**Given task**
Show every line of the records below that contains the word "icon", copied in full.

**Recorded information**

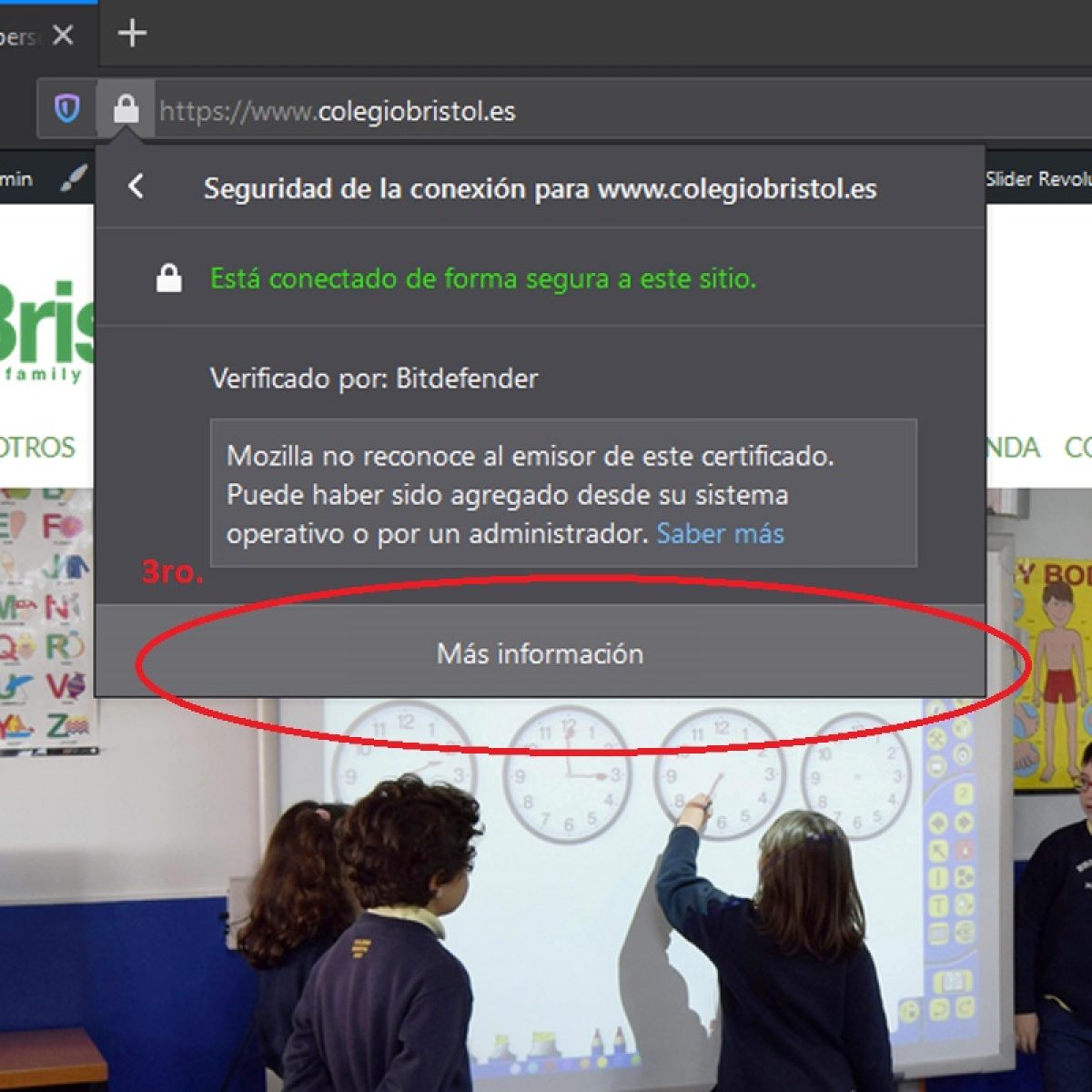This screenshot has height=1092, width=1092.
Task: Open the tracking protection shield icon
Action: 67,110
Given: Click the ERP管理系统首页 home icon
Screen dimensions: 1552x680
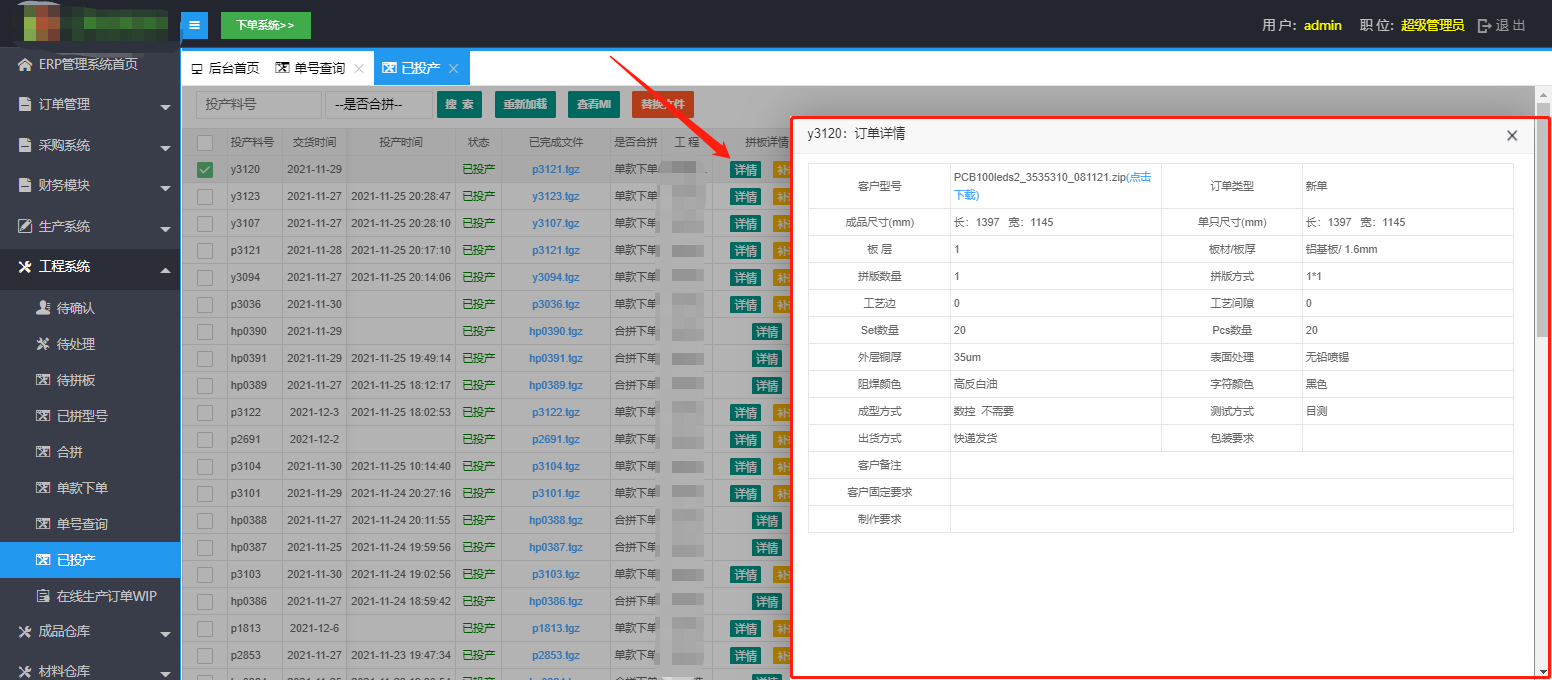Looking at the screenshot, I should click(25, 64).

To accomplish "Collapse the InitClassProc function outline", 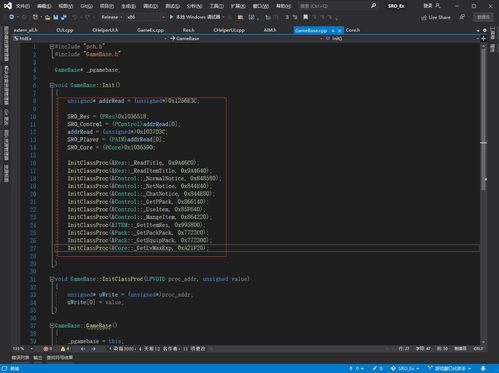I will point(52,279).
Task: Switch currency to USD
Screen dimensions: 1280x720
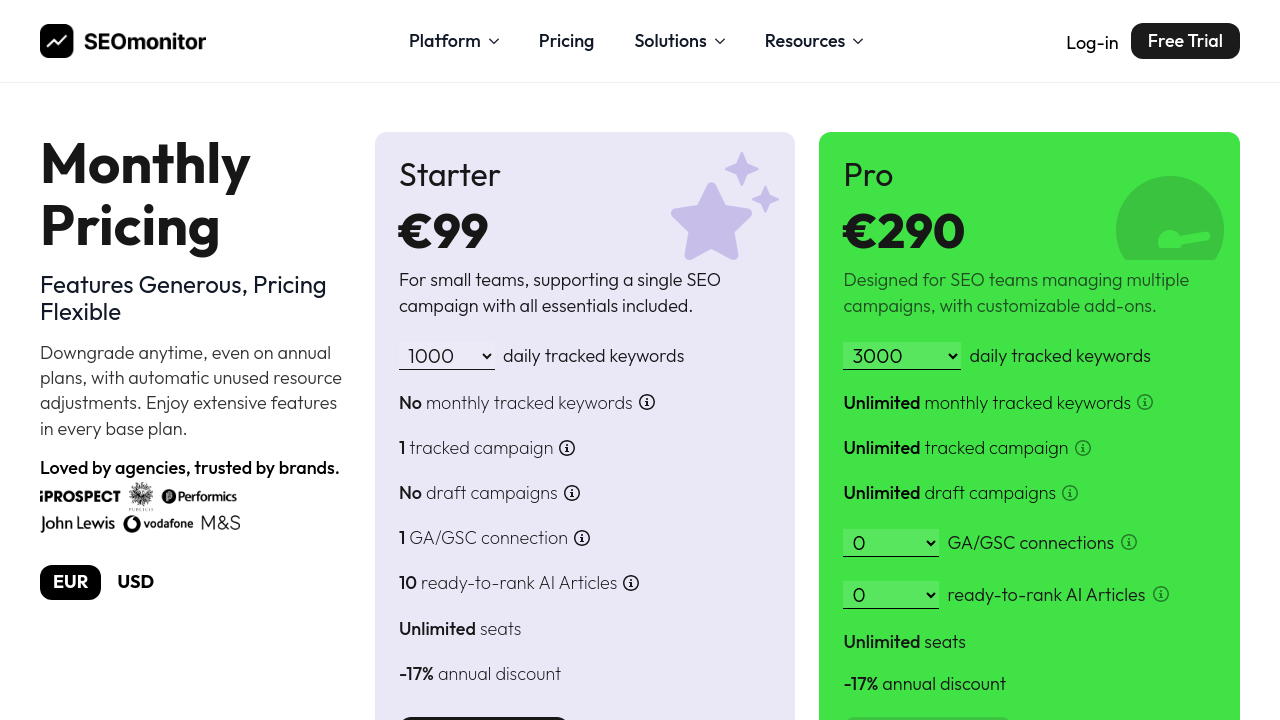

**The answer**
Task: Open the tracking protection shield icon
Given: Click the ERP管理系统首页 home icon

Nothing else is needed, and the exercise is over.